+++ Document extract +++

Edmond Alfred Guggenheim (January 19, 1888 – March 16, 1972) was an American copper industry businessman and philanthropist. He was a member of the Guggenheim family.
Guggenheim was born on January 19, 1888, in Switzerland to Murry Guggenheim and Leonie Bernheim.[1] His father was the third son of mining magnate Meyer Guggenheim and his mother was descended from a prominent Alsatian Jewish family.[2] He received his B.A. from Columbia University in 1908 and a Ph.B. from Sheffield Scientific School of Yale University in 1911.[3] [4]
Guggenheim joined the family business in 1916 and headed its mining explorations and was its vice president in charge of South American operations. In 1961, Guggenheim retired as director of the Kennecott Copper Corporation and the Braden Copper Company.
In 1919, he was also named Special Deputy Police Commissioner of New York City in charge of The Bronx and severed on several commissions in the New York City Police Department. He was also a president of the Murry and Leonle Guggenheim Foundation from 1939 until his death.
Guggenheim died on March 13, 1972, in a Phoenix, Arizona hospital at age 84.

+++

▶ _Task 1_
Summarize the Edmond Guggenheim biography in two sentences.
▶ _Task 2_
Please repeat word for word the part of the Edmond Guggenheim biography starting at "In 1919, he" and ending at "hospital at age 84.".
Rely on the Edmond Guggenheim biography alone.

+++ Records supplied +++

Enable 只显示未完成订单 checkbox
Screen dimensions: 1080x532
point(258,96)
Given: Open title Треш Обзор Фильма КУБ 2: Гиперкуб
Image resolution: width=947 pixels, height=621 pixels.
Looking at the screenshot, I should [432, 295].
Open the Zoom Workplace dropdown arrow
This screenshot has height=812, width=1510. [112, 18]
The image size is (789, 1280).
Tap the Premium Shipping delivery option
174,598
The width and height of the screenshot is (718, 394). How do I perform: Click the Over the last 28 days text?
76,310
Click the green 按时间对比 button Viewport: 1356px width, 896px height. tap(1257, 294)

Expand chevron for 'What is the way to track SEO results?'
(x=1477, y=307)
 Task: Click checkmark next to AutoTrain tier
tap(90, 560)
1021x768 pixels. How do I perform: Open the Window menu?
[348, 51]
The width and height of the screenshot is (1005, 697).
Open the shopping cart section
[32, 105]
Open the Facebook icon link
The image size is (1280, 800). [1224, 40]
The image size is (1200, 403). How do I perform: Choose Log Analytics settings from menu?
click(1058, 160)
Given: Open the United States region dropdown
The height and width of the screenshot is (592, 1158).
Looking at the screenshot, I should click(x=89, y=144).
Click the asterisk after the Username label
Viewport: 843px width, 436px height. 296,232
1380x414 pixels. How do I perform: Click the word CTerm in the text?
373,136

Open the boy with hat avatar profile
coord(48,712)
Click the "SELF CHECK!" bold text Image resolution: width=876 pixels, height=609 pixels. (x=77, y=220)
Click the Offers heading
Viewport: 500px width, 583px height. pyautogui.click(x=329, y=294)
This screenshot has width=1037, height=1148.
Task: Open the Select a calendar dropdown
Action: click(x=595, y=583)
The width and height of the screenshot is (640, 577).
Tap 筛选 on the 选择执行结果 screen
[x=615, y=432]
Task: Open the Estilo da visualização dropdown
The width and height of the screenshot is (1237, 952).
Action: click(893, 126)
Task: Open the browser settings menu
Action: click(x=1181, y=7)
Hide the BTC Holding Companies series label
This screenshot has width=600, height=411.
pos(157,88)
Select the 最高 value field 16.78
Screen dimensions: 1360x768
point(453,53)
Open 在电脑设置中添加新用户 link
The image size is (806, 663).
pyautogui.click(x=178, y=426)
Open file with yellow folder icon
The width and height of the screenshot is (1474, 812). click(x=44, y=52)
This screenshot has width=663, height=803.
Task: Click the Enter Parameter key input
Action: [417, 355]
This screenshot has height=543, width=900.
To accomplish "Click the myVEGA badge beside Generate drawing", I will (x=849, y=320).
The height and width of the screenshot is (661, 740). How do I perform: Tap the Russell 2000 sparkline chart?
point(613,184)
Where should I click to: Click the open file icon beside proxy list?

+++

▶ _Written reply 1_
Edmond Alfred Guggenheim was an American copper industry businessman and philanthropist, a member of the Guggenheim family, born in Switzerland on January 19, 1888, to Murry Guggenheim and Leonie Bernheim. He joined the family business in 1916, heading its mining explorations and serving as vice president in charge of South American operations, and in 1961 he retired as director of the Kennecott Copper Corporation and the Braden Copper Company.

▶ _Written reply 2_
In 1919, he was also named Special Deputy Police Commissioner of New York City in charge of The Bronx and severed on several commissions in the New York City Police Department. He was also a president of the Murry and Leonle Guggenheim Foundation from 1939 until his death.
Guggenheim died on March 13, 1972, in a Phoenix, Arizona hospital at age 84.